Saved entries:

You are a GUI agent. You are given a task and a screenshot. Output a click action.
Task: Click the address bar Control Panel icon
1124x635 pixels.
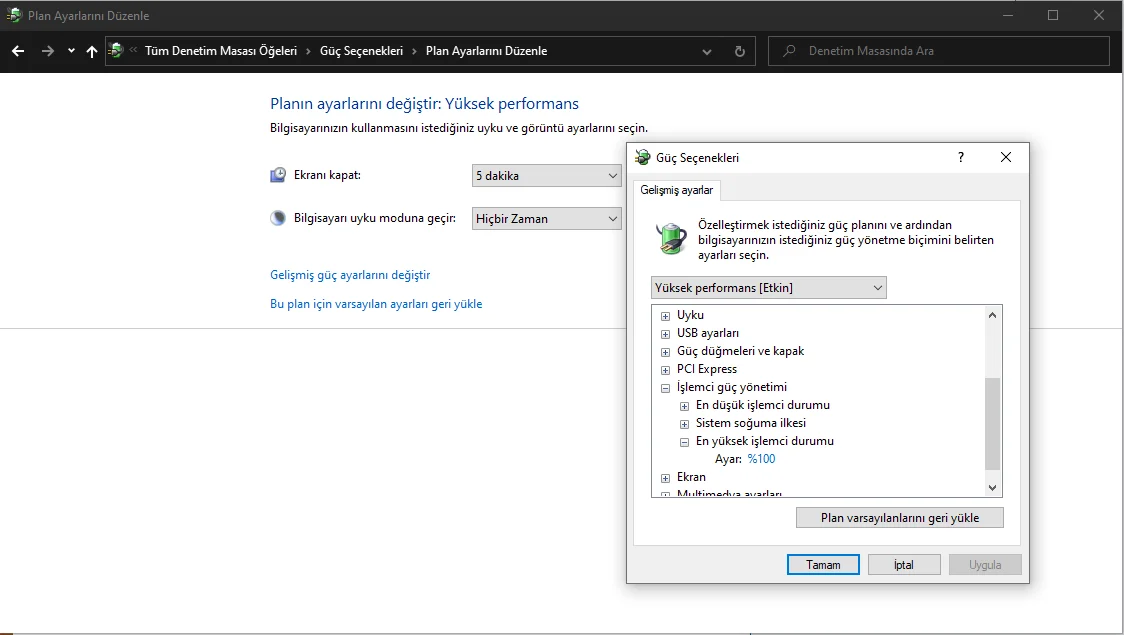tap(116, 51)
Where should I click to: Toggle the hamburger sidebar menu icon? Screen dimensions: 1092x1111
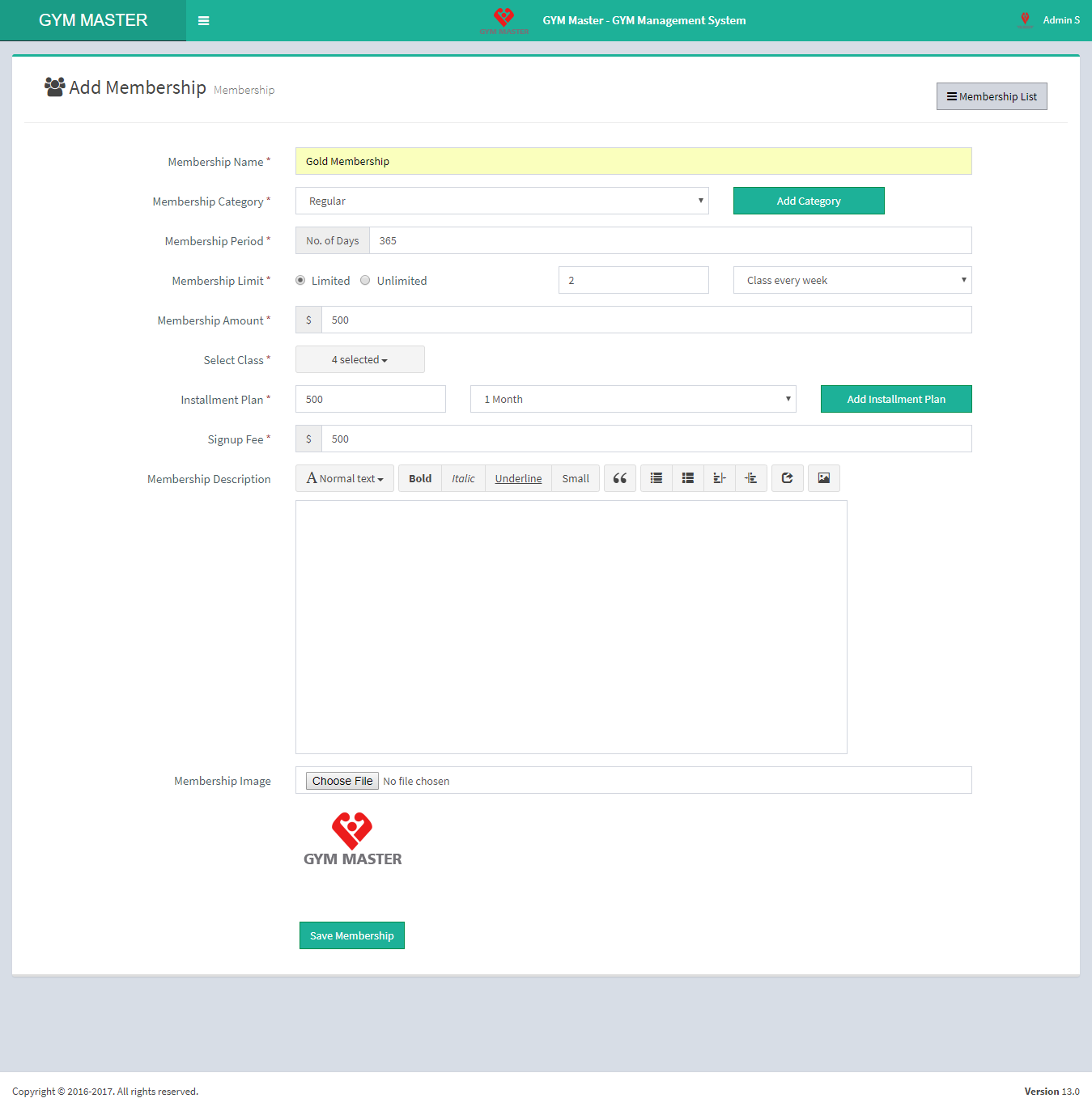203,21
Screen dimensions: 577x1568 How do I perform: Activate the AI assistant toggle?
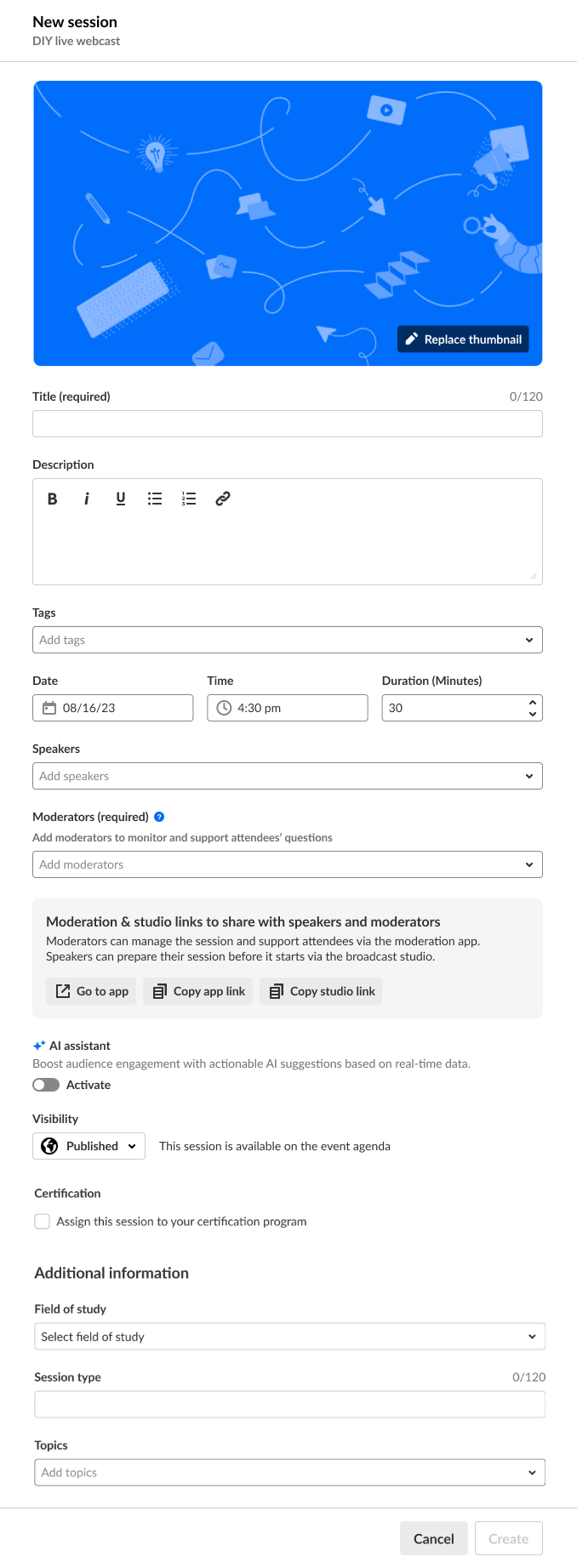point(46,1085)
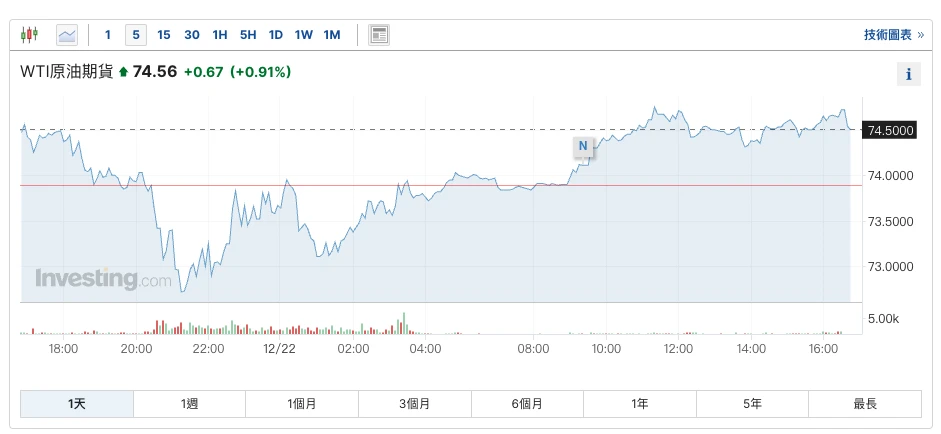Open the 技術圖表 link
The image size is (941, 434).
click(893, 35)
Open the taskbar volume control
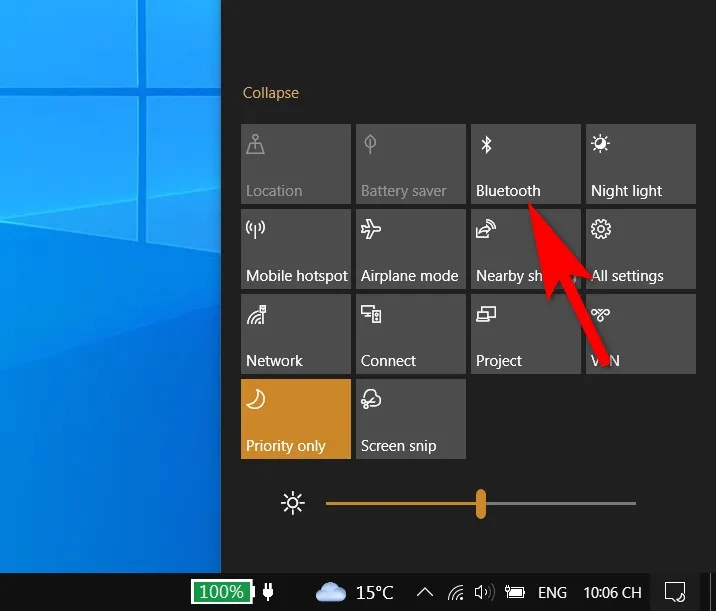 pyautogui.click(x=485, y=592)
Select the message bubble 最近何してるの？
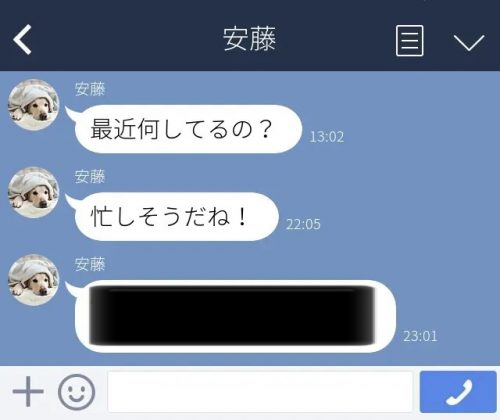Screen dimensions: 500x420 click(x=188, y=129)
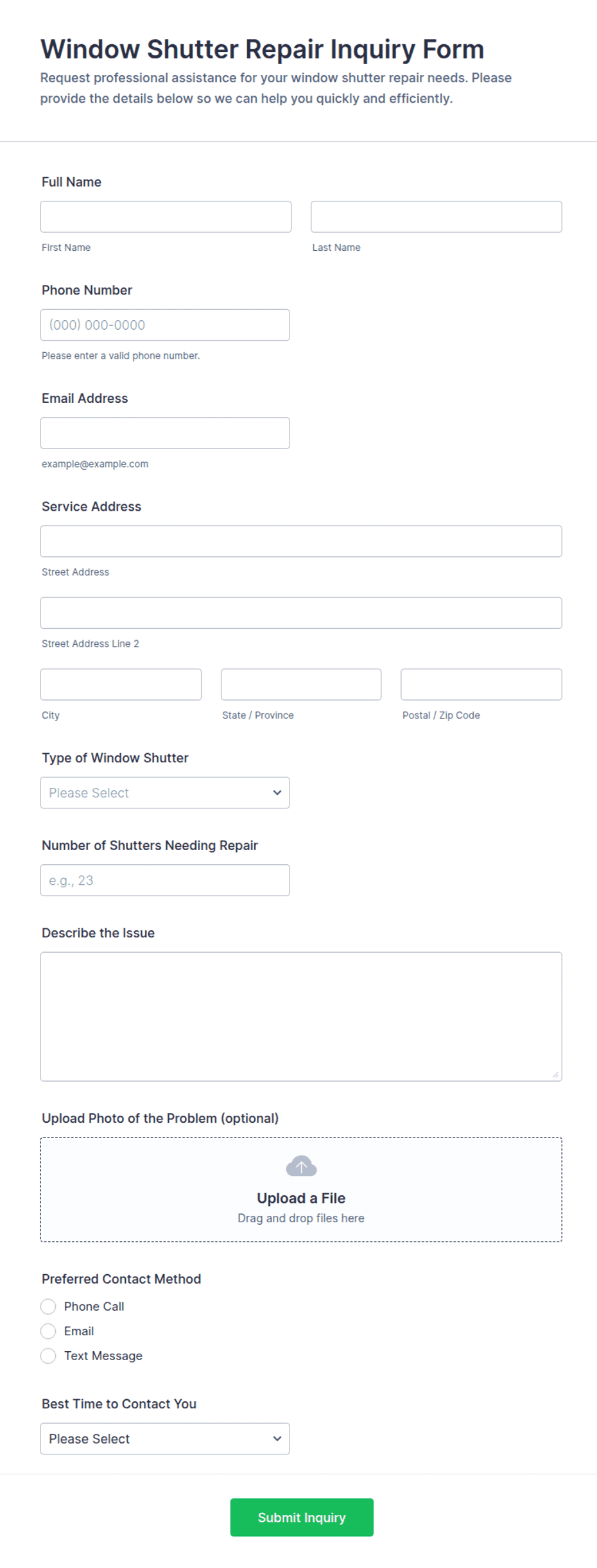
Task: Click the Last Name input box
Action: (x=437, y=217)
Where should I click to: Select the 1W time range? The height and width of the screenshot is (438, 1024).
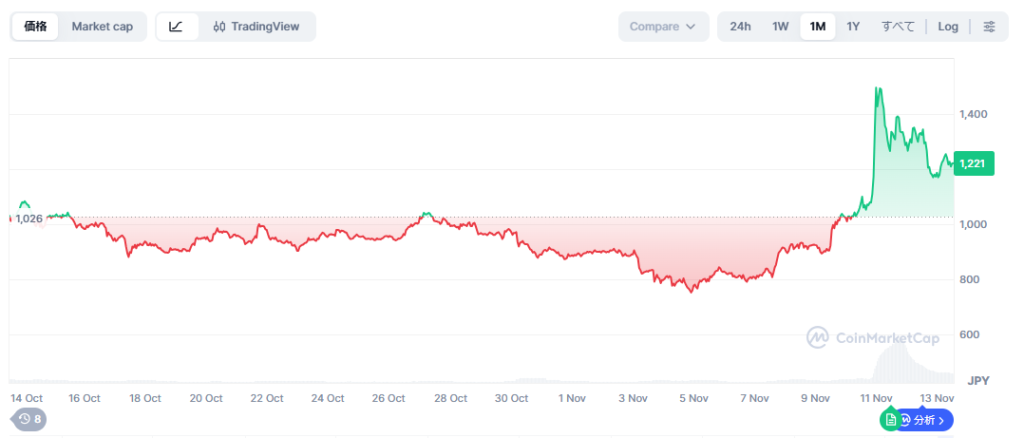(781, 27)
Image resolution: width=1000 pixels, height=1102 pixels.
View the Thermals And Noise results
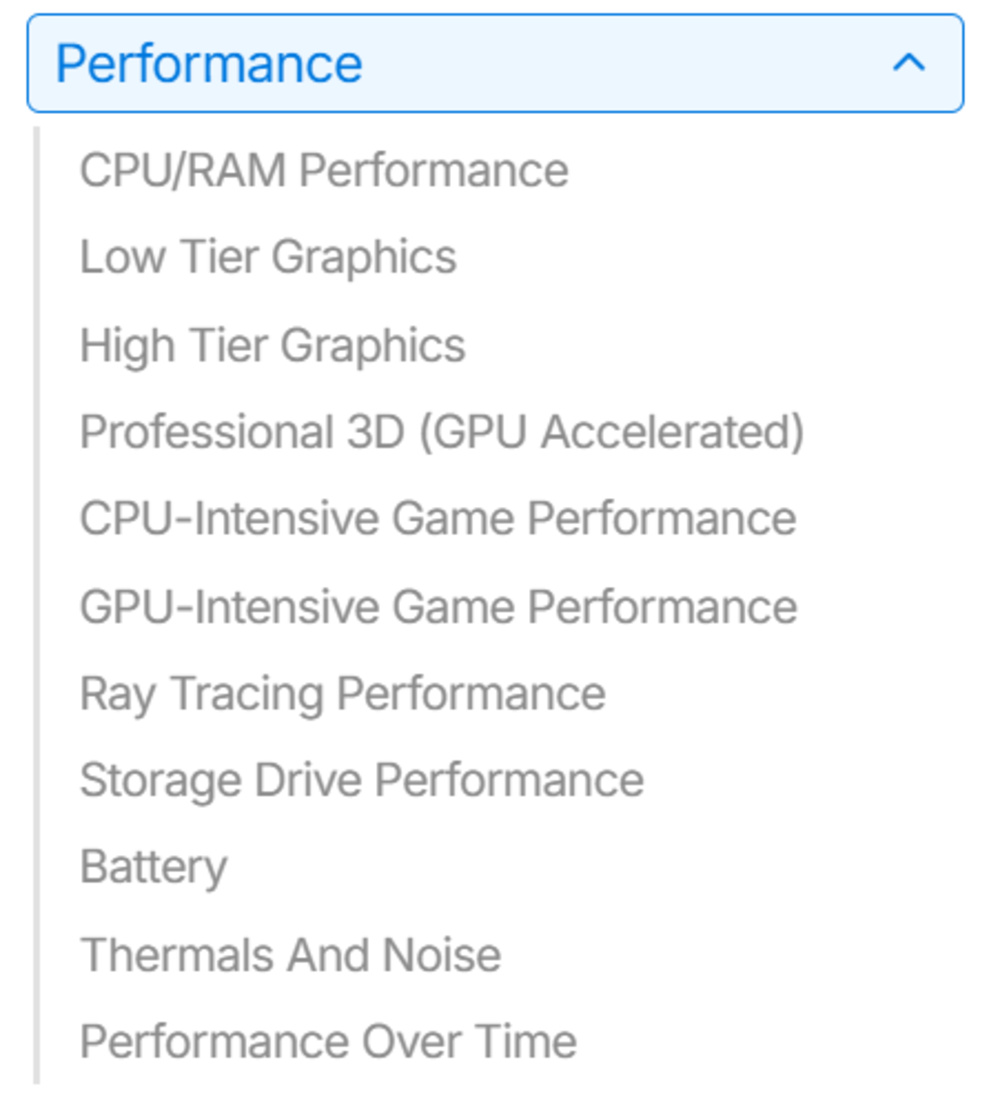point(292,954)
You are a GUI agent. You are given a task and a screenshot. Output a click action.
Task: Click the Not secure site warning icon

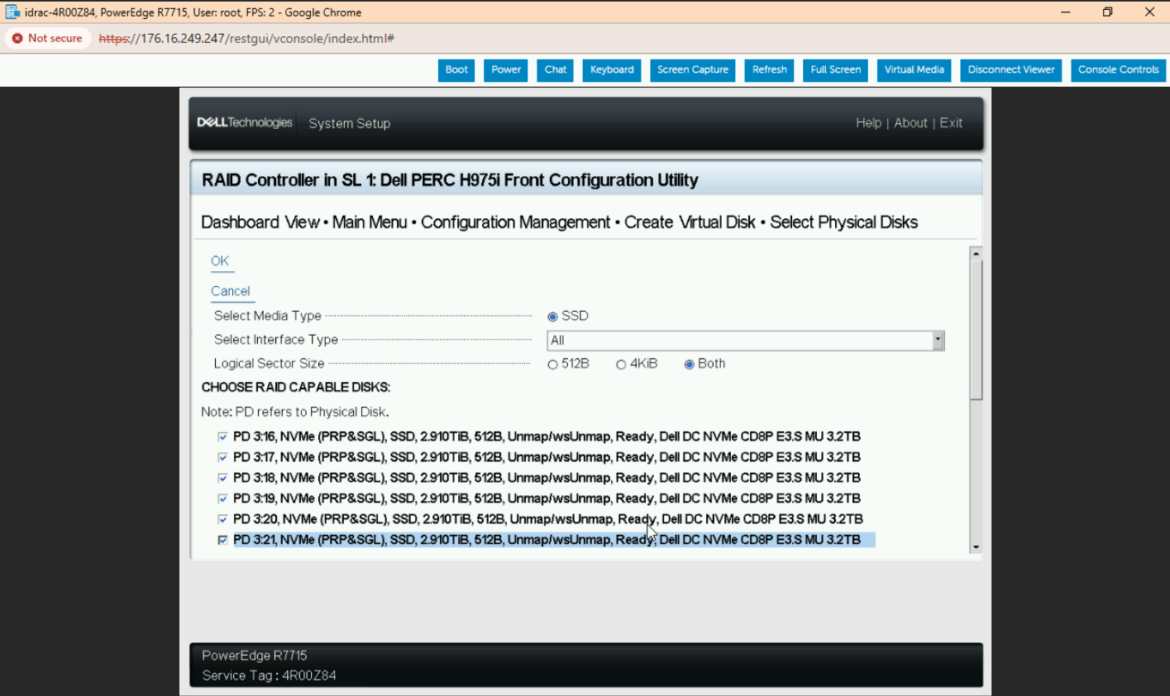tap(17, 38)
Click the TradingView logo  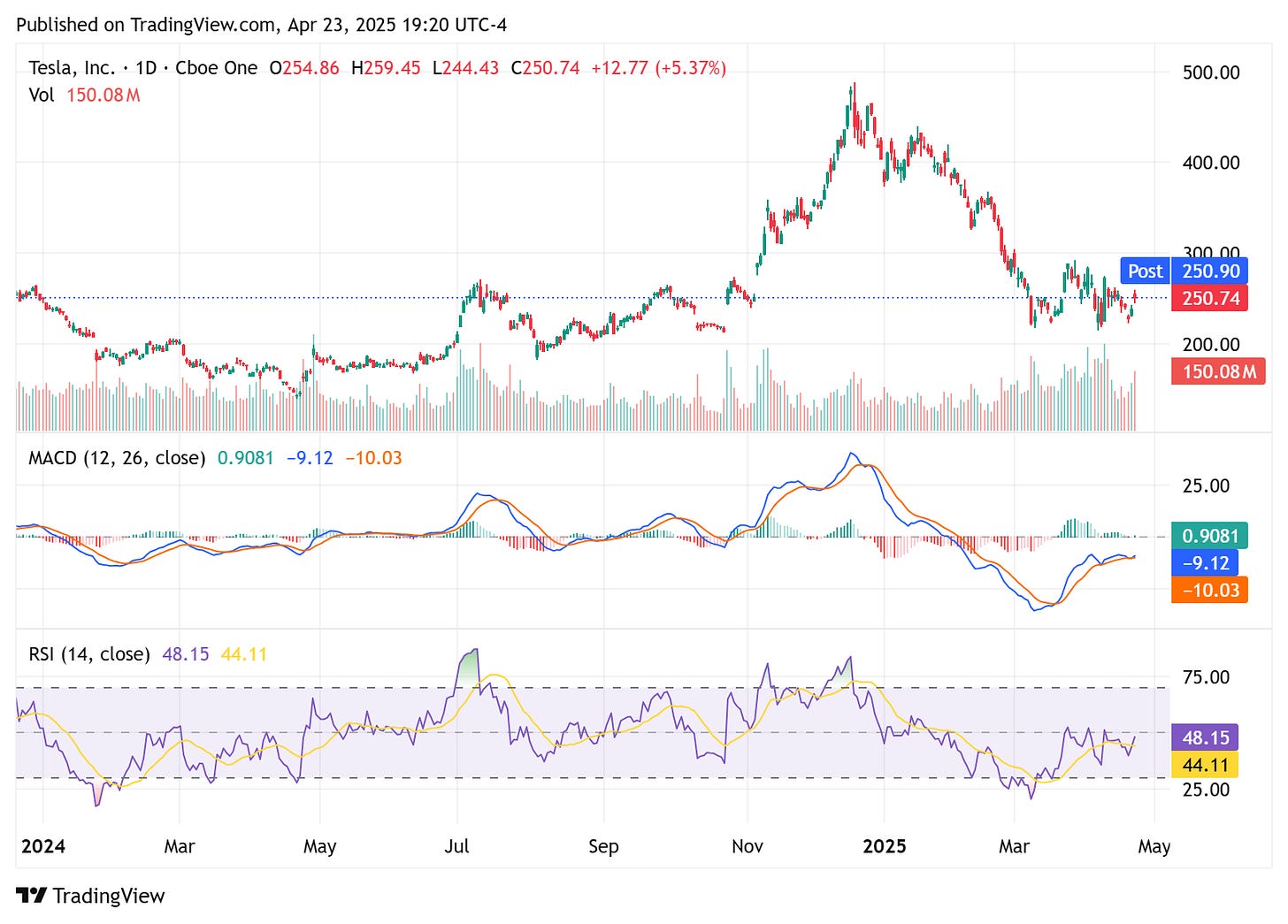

### GOAL OF THE EXERCISE
Please repeat the lines above from the line containing "View the Thermals And Noise results" through the final line, both included, exactly as they stand and without pictures.

### OUTPUT
View the Thermals And Noise results
point(292,954)
You are a GUI agent. You are given a task and a screenshot. Output a click action.
Task: Click the Not secure site warning icon

tap(17, 38)
Click the TradingView logo  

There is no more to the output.